--- RECORDS FOR PROCESSING Enclosed Below ---
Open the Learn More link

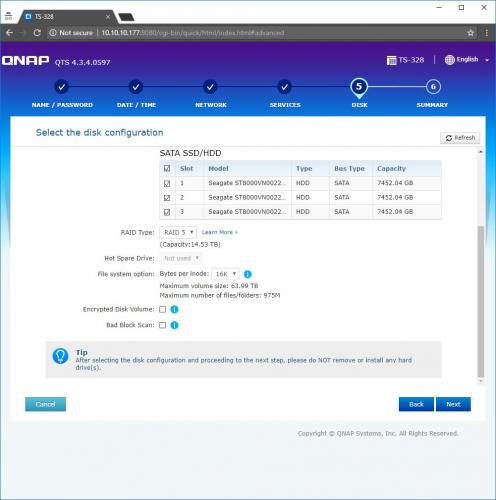pos(220,232)

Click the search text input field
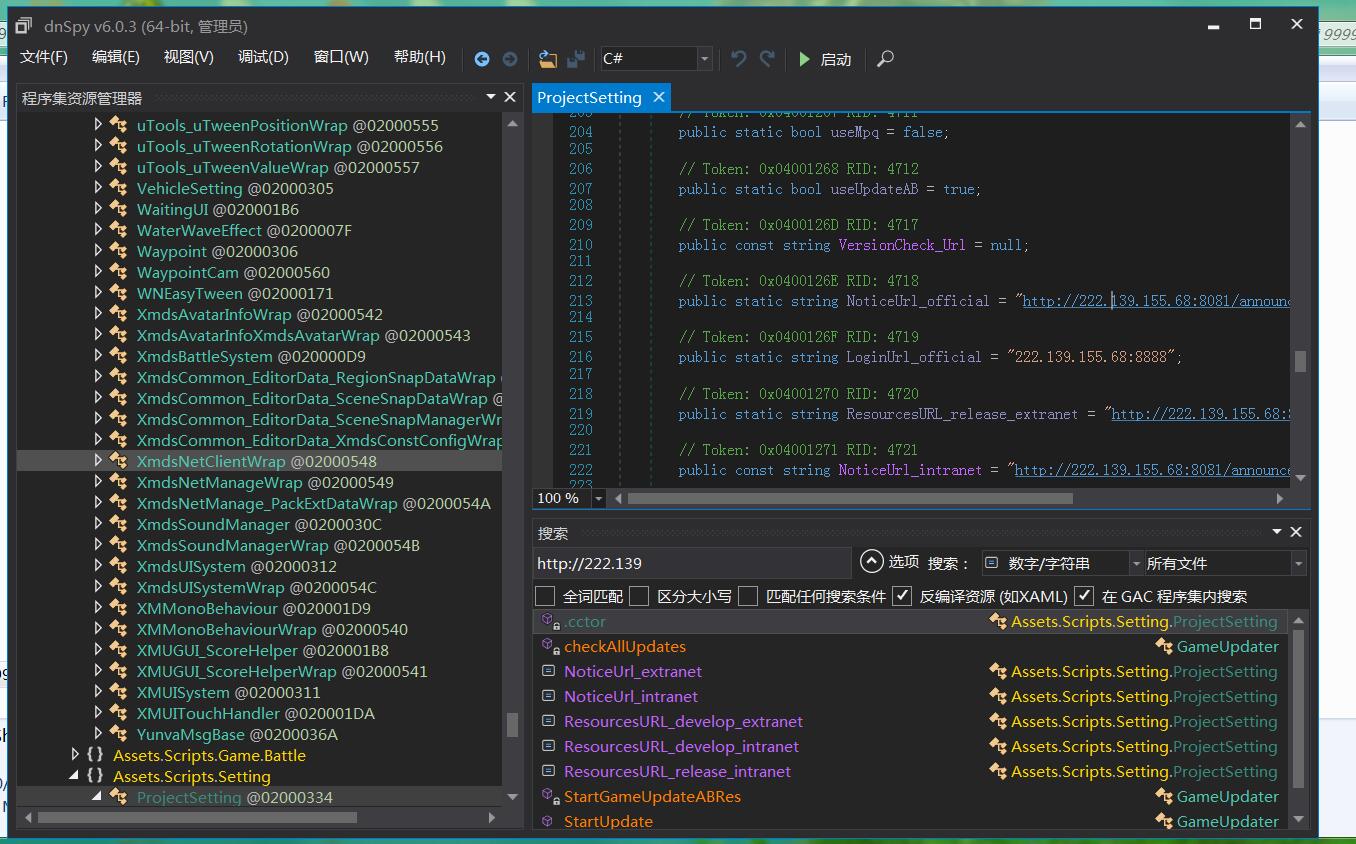[x=690, y=563]
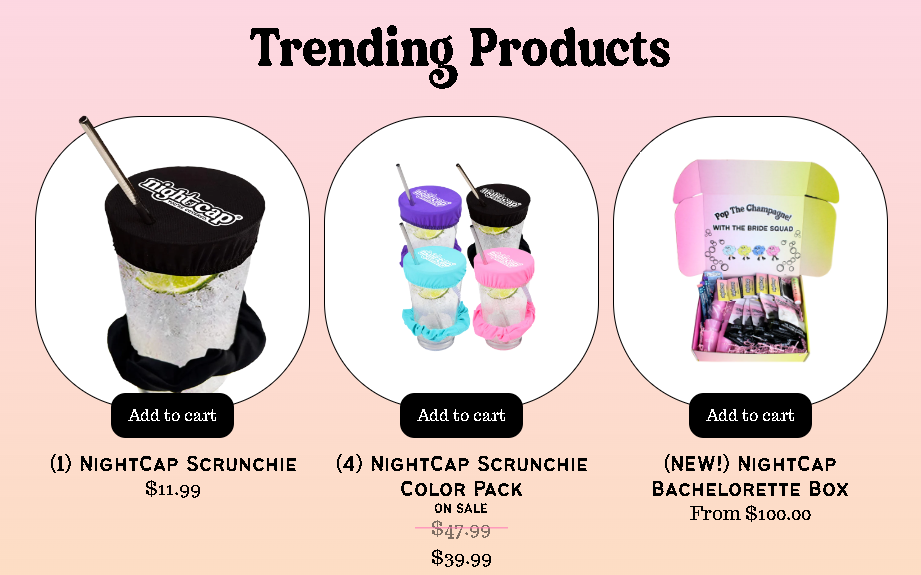Add the NightCap Bachelorette Box to cart
This screenshot has height=575, width=921.
tap(750, 415)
--- End of Enclosed RECORDS FOR PROCESSING ---
== REQUIRED ACTION ==
Recopy the full listing exactly, passing over any picture.

== WORKED SOLUTION ==
Open the Learn More link

pos(220,232)

Click the search text input field
[x=690, y=563]
Add the NightCap Bachelorette Box to cart
This screenshot has height=575, width=921.
tap(750, 415)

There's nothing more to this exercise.